Harvard Book Store is an independent and locally owned seller of used, new, and bargain books in Cambridge's Harvard Square.

Harvard Book Store was established in 1932 by Mark Kramer, father of longtime owner Frank Kramer, and originally sold used textbooks to students.

Family-owned for over seventy-five years, the store was sold in the fall of 2008 to Jeffrey Mayersohn and Linda Seamonson of Wellesley, Massachusetts, and remains an independent business.

The store has no affiliation with Harvard University or the Harvard Coop bookstore, which is managed by Barnes & Noble.

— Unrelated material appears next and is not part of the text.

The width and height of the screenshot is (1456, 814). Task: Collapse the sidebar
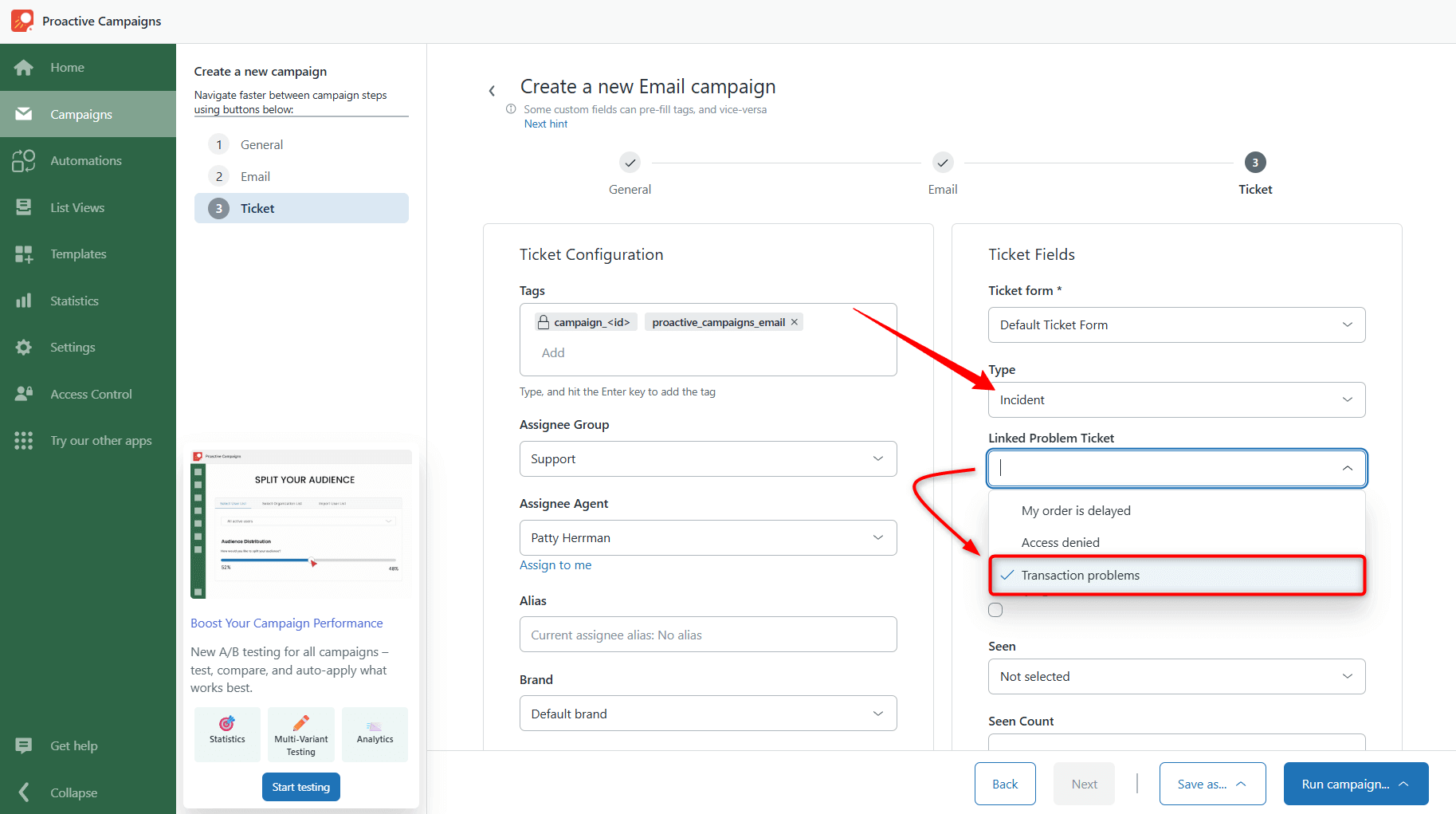[73, 792]
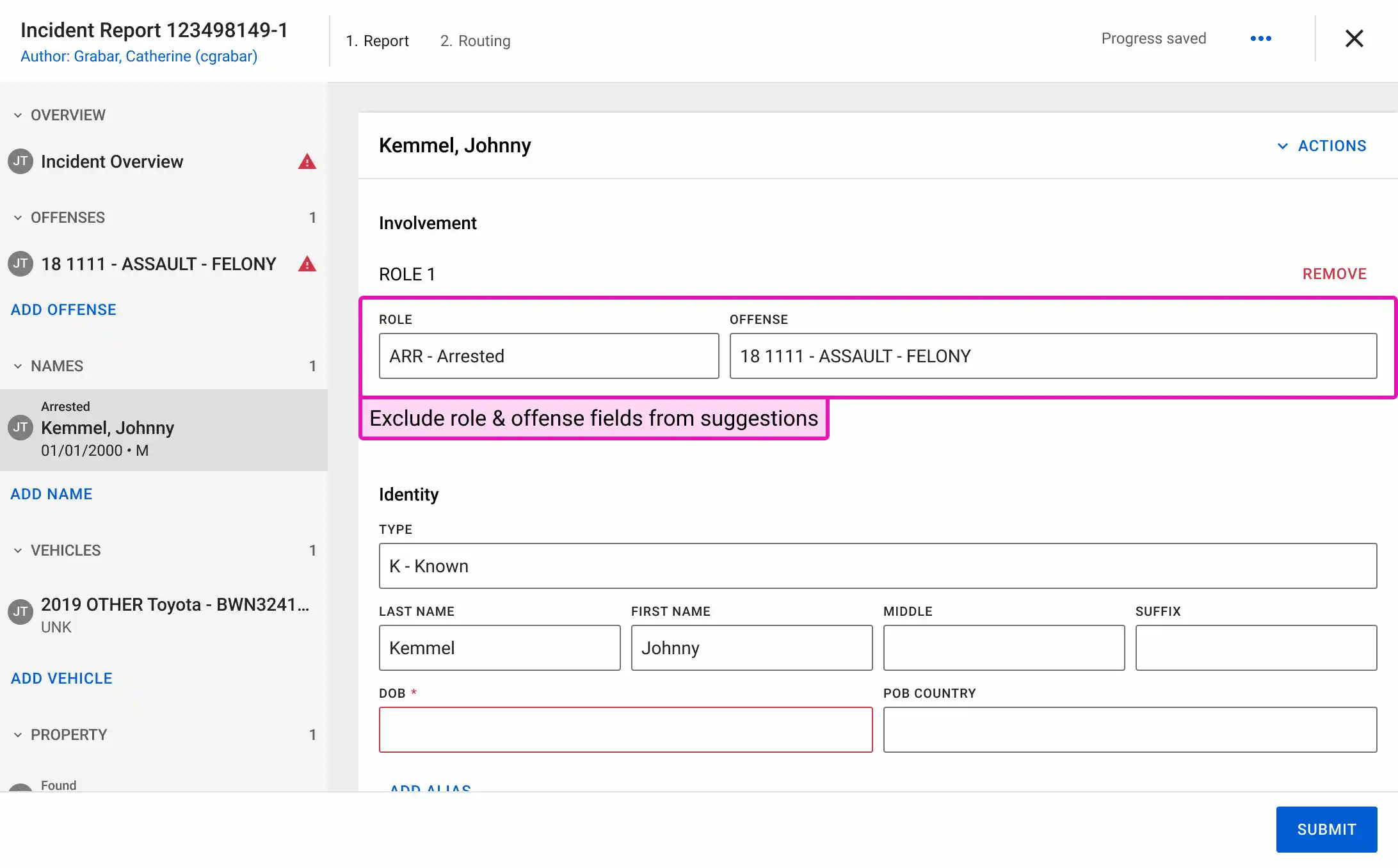
Task: Switch to the Routing tab
Action: pos(475,40)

With a focus on an academic and intellectual audience, the store's selection and customer service is repeatedly honored by local publications and surveys.

Forbes named the book store as its top bookshop in its "World's Top Shops 2005" list.

In 2009, the store introduced an on-demand book printing service called the Espresso Book Machine, produced by New York firm On Demand Books, using books in the public domain available through Google Library. In 2022, the Espresso Book Machine was retired and its service was discontinued.

In recent years, a well-attended author event series has hosted Al Gore, Salman Rushdie, Haruki Murakami, John Updike, Orhan Pamuk, and Stephen King, in addition to a number of local writers and academics.